The question comes down to this: Do we read these theorists, repulsive warts and all, and learn what we can from them? Do we keep our differences with them, in other words, but engage with them anyway?
Or do we decide that these differences saturate their texts so thoroughly that reading them becomes unbearable? I’m asking the inverse of the question that led to the redefinition of the American literary canon in the late 20th century. The most difficult version of that question is: Do we exclude writers from the theoretical canon on the grounds that they were, by our standards, racists and misogynists?
Where do we forage in our history if, on those grounds, we exclude Hesiod, Aristotle, Saul of Tarsus, Augustine, Aquinas, Chaucer, Dante, Shakespeare, Montaigne, Voltaire, and those arrogant Germans I’ve mentioned? The intellectual commons looks pretty barren if we’re fenced off from all those ideas.
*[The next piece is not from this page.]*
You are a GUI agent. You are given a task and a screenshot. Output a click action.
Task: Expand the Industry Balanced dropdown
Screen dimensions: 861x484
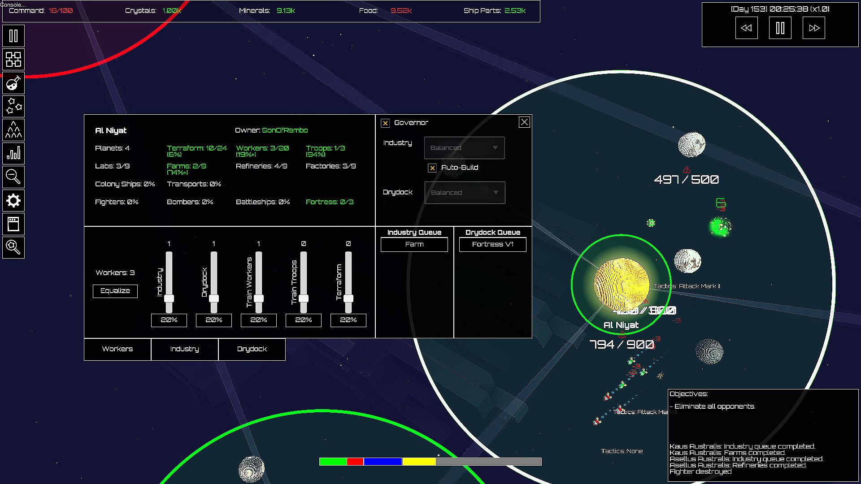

Now transpose from the key of philosophy and literature to that of politics, through which contemporary movements have congregated on campuses. At Yale, the demand is to erase the monumental memory of Sen. John C. Calhoun, a force behind slavery and secession.
At Princeton, the demand is to do the same with the physical memorialization of Woodrow Wilson, the U.S. president who segregated federal offices in 1913.To my mind, these are ways of forgetting the past — repressing and mutilating it rather than learning from it, or, as the shrinks would say, working through it.
This nation was built on slavery and its offspring, racism. To think that we can ignore this fundamental fact is to pretend that we can escape the past, in keeping with that old frontier thesis — if we just light out for the territory along with Huck Finn, why, we’ll slip the yoke of a civilization predicated on barbarism. That way lie boyish beginnings and a model of the American Adam, but nothing else worth thinking with, or about.
I say keep Calhoun enshrined and teach the history of the Ivy League universities.
Remind students that every Ivy League endowment, with the possible exception of Cornell, was connected either to the slave trade or to the Atlantic economy that could be constructed as a result. As for Wilson: If we can acknowledge and teach the centrality of slavery and racism in 19th-century American history by keeping Calhoun on our minds, we can acknowledge and teach the centrality of imperialism and racism in 20th-century American history by keeping Wilson on our minds.